**WHAT THE EXERCISE ASKS:**
An exact transcription of all the data is the expected reply.

(Entries taken from a collection)
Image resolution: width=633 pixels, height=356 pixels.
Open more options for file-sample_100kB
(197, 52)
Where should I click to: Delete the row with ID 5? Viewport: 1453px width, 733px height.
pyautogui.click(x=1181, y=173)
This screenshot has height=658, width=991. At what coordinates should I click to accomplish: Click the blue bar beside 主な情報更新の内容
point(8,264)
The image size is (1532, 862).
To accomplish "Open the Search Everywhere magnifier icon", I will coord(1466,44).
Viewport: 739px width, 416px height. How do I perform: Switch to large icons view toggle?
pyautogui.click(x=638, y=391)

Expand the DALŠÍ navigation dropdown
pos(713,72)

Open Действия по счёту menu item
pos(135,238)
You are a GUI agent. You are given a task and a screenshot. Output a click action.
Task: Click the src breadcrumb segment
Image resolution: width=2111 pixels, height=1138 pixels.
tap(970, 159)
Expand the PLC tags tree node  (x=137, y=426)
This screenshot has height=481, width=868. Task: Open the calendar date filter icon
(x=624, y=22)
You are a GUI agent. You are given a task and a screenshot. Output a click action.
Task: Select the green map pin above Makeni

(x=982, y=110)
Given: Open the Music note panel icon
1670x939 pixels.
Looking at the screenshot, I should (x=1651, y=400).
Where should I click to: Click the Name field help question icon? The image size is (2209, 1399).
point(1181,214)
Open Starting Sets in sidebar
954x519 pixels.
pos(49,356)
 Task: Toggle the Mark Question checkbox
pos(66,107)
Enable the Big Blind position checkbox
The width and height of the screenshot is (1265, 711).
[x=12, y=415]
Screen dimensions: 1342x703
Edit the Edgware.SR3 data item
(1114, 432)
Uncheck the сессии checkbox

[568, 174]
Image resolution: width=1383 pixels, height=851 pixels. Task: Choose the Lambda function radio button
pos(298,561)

**YOUR RESPONSE:**
Image resolution: width=633 pixels, height=356 pixels.
Open more options for file-sample_100kB
(197, 52)
Where should I click to: Delete the row with ID 5? Viewport: 1453px width, 733px height.
pyautogui.click(x=1181, y=173)
This screenshot has height=658, width=991. At what coordinates should I click to accomplish: Click the blue bar beside 主な情報更新の内容
point(8,264)
The image size is (1532, 862).
To accomplish "Open the Search Everywhere magnifier icon", I will coord(1466,44).
Viewport: 739px width, 416px height. How do I perform: Switch to large icons view toggle?
pyautogui.click(x=638, y=391)

Expand the DALŠÍ navigation dropdown
pos(713,72)

Open Действия по счёту menu item
pos(135,238)
You are a GUI agent. You are given a task and a screenshot. Output a click action.
Task: Click the src breadcrumb segment
Image resolution: width=2111 pixels, height=1138 pixels.
tap(970, 159)
Expand the PLC tags tree node  (x=137, y=426)
This screenshot has height=481, width=868. Task: Open the calendar date filter icon
(x=624, y=22)
You are a GUI agent. You are given a task and a screenshot. Output a click action.
Task: Select the green map pin above Makeni

(x=982, y=110)
Given: Open the Music note panel icon
1670x939 pixels.
Looking at the screenshot, I should (x=1651, y=400).
Where should I click to: Click the Name field help question icon? The image size is (2209, 1399).
point(1181,214)
Open Starting Sets in sidebar
954x519 pixels.
pos(49,356)
 Task: Toggle the Mark Question checkbox
pos(66,107)
Enable the Big Blind position checkbox
The width and height of the screenshot is (1265, 711).
[x=12, y=415]
Screen dimensions: 1342x703
Edit the Edgware.SR3 data item
(1114, 432)
Uncheck the сессии checkbox

[568, 174]
Image resolution: width=1383 pixels, height=851 pixels. Task: Choose the Lambda function radio button
pos(298,561)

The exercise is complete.